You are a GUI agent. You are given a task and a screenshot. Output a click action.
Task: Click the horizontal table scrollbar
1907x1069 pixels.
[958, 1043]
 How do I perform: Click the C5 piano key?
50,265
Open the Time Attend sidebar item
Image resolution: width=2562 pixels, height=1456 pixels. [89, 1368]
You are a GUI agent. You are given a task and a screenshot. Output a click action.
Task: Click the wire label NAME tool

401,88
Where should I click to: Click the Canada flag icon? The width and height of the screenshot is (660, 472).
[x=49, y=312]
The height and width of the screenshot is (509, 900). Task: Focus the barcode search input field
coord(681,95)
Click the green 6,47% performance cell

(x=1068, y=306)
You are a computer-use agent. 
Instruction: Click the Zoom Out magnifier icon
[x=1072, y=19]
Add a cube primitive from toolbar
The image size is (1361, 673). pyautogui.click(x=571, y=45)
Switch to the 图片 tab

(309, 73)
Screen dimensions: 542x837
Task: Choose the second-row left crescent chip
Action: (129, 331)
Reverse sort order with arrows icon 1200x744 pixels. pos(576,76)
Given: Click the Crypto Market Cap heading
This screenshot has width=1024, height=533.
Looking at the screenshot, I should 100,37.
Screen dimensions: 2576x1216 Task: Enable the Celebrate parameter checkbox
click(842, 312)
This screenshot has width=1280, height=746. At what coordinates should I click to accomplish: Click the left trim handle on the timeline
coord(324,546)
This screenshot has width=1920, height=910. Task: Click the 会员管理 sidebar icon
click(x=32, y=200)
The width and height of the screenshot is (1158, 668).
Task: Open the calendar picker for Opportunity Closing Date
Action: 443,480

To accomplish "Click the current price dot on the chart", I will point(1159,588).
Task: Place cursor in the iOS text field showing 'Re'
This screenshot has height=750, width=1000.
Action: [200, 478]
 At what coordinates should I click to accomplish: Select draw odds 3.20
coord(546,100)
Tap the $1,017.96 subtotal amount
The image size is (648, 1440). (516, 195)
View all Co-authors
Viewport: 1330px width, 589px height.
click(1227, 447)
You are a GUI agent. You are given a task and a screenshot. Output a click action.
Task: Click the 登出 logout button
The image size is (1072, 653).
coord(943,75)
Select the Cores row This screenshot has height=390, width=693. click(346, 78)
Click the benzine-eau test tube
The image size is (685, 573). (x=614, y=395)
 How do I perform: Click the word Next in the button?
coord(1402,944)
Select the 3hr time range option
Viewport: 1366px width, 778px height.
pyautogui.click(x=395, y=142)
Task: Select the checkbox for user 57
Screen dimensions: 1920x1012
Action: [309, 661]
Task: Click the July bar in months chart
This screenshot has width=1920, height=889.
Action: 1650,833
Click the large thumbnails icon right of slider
■ ■ ■ ■ ■ ■ ■
_Description of the task_
Rewrite all the records with every "GUI agent" changed to "screen assistant" and everything else left as it is.

_The answer_
You are a screen assistant. You are given a task and a screenshot. Output a click action.
Task: Click the horizontal table scrollbar
1907x1069 pixels.
[958, 1043]
 How do I perform: Click the C5 piano key?
50,265
Open the Time Attend sidebar item
Image resolution: width=2562 pixels, height=1456 pixels. [89, 1368]
You are a screen assistant. You are given a task and a screenshot. Output a click action.
Task: Click the wire label NAME tool

401,88
Where should I click to: Click the Canada flag icon? The width and height of the screenshot is (660, 472).
[x=49, y=312]
The height and width of the screenshot is (509, 900). Task: Focus the barcode search input field
coord(681,95)
Click the green 6,47% performance cell

(x=1068, y=306)
You are a computer-use agent. 
Instruction: Click the Zoom Out magnifier icon
[x=1072, y=19]
Add a cube primitive from toolbar
The image size is (1361, 673). pyautogui.click(x=571, y=45)
Switch to the 图片 tab

(309, 73)
Screen dimensions: 542x837
Task: Choose the second-row left crescent chip
Action: (129, 331)
Reverse sort order with arrows icon 1200x744 pixels. pos(576,76)
Given: Click the Crypto Market Cap heading
This screenshot has width=1024, height=533.
Looking at the screenshot, I should 100,37.
Screen dimensions: 2576x1216 Task: Enable the Celebrate parameter checkbox
click(842, 312)
This screenshot has width=1280, height=746. At what coordinates should I click to accomplish: Click the left trim handle on the timeline
coord(324,546)
This screenshot has width=1920, height=910. Task: Click the 会员管理 sidebar icon
click(x=32, y=200)
The width and height of the screenshot is (1158, 668).
Task: Open the calendar picker for Opportunity Closing Date
Action: 443,480

To accomplish "Click the current price dot on the chart", I will point(1159,588).
Task: Place cursor in the iOS text field showing 'Re'
This screenshot has height=750, width=1000.
Action: [200, 478]
 At what coordinates should I click to accomplish: Select draw odds 3.20
coord(546,100)
Tap the $1,017.96 subtotal amount
The image size is (648, 1440). (516, 195)
View all Co-authors
Viewport: 1330px width, 589px height.
click(1227, 447)
You are a screen assistant. You are given a task and a screenshot. Output a click action.
Task: Click the 登出 logout button
The image size is (1072, 653).
coord(943,75)
Select the Cores row This screenshot has height=390, width=693. click(346, 78)
Click the benzine-eau test tube
The image size is (685, 573). (x=614, y=395)
 How do I perform: Click the word Next in the button?
coord(1402,944)
Select the 3hr time range option
Viewport: 1366px width, 778px height.
pyautogui.click(x=395, y=142)
Task: Select the checkbox for user 57
Screen dimensions: 1920x1012
Action: [309, 661]
Task: Click the July bar in months chart
This screenshot has width=1920, height=889.
Action: 1650,833
Click the large thumbnails icon right of slider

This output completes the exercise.